6. Balasana (Child’s Pose)
Kneel down on the floor with the big toes touching each other. Stretch the arms out in front and lean forward, spreading the knees hip-width apart. Lay the torso between the thighs and try to rest the crown of the head on the floor. Hold for as much as possible.
7. Ustrasana (Camel Pose)
This pose boosts the flexibility and strength accelerates blood flow, and regulates your blood pressure and heart rate, relieving stress.
Start kneeling on the mat, with the hands on the hips, the knees and shoulders aligned, and the soles of the feet facing the ceiling. Breathe in, push the hips and tailbone out, and arch the back. Slide the palms over the feet and straighten the arms. Hold for a minute.

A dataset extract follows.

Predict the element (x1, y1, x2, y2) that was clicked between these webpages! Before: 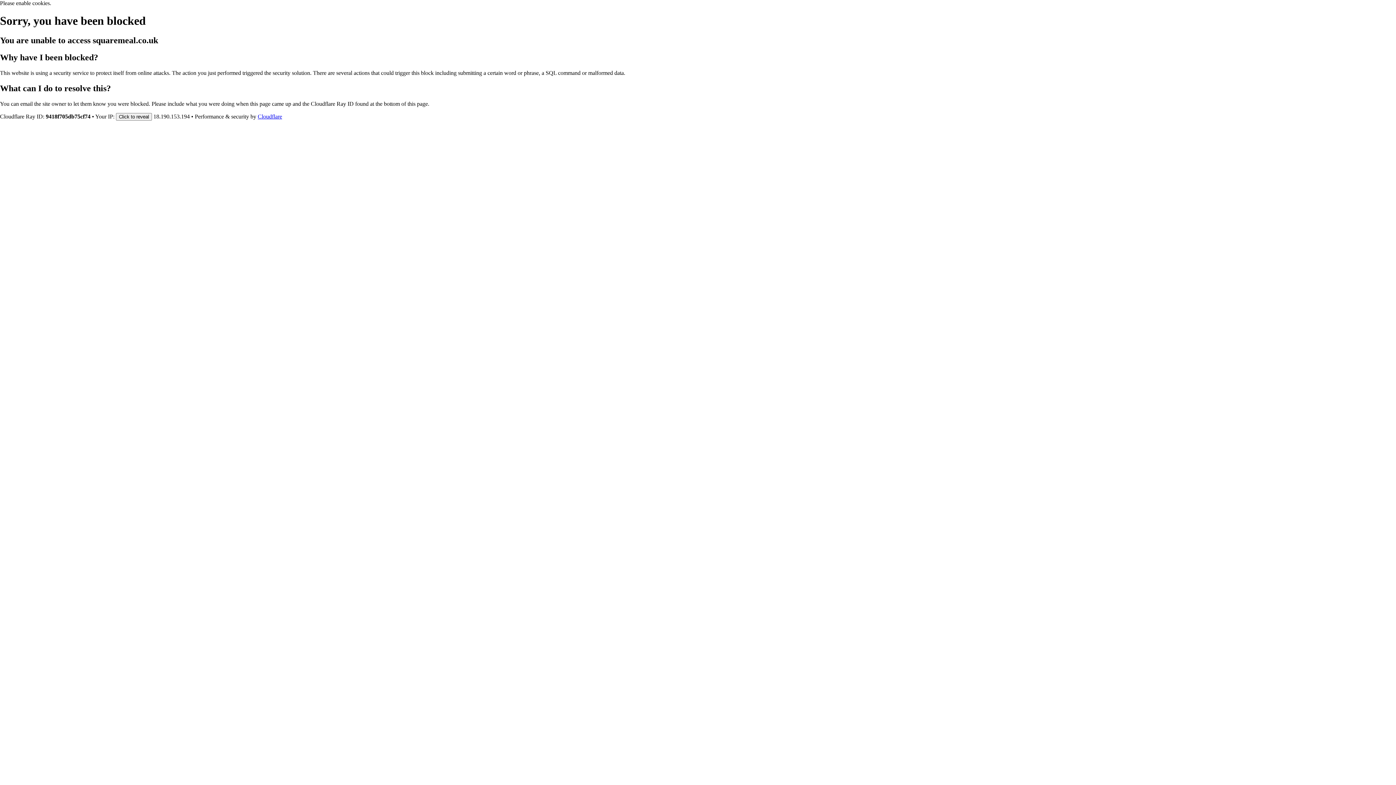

8. Setu bandhasana (Bridge Pose)
Lie on the back, with the knees bent and the feet on the floor hip-width apart. Inhale, elevate the back off the ground, roll the shoulders in, and keep the chin resting on the chest. Then, tighten the buttocks, and with the thighs parallel to the floor, lift the torso off the floor, and hold for a minute.
9. Dhanurasana (Bow Pose)
This can be a difficult pose, so don’t perform it at the very beginning. Lie flat on the stomach with the legs hip-width apart, fold the knees and reach the hands toward the ankles. Then, raise the chest and legs and pull the legs back. Hold for 20 seconds.
10. Shavasana (Corpse Pose)
This pose is for the end of the workout since it is basically a meditation. Breathe deeply, close the eyes, and with the palms facing up, relax the body and mind. Do this for 10-12 minutes.
Try these yoga poses and you will immediately feel better!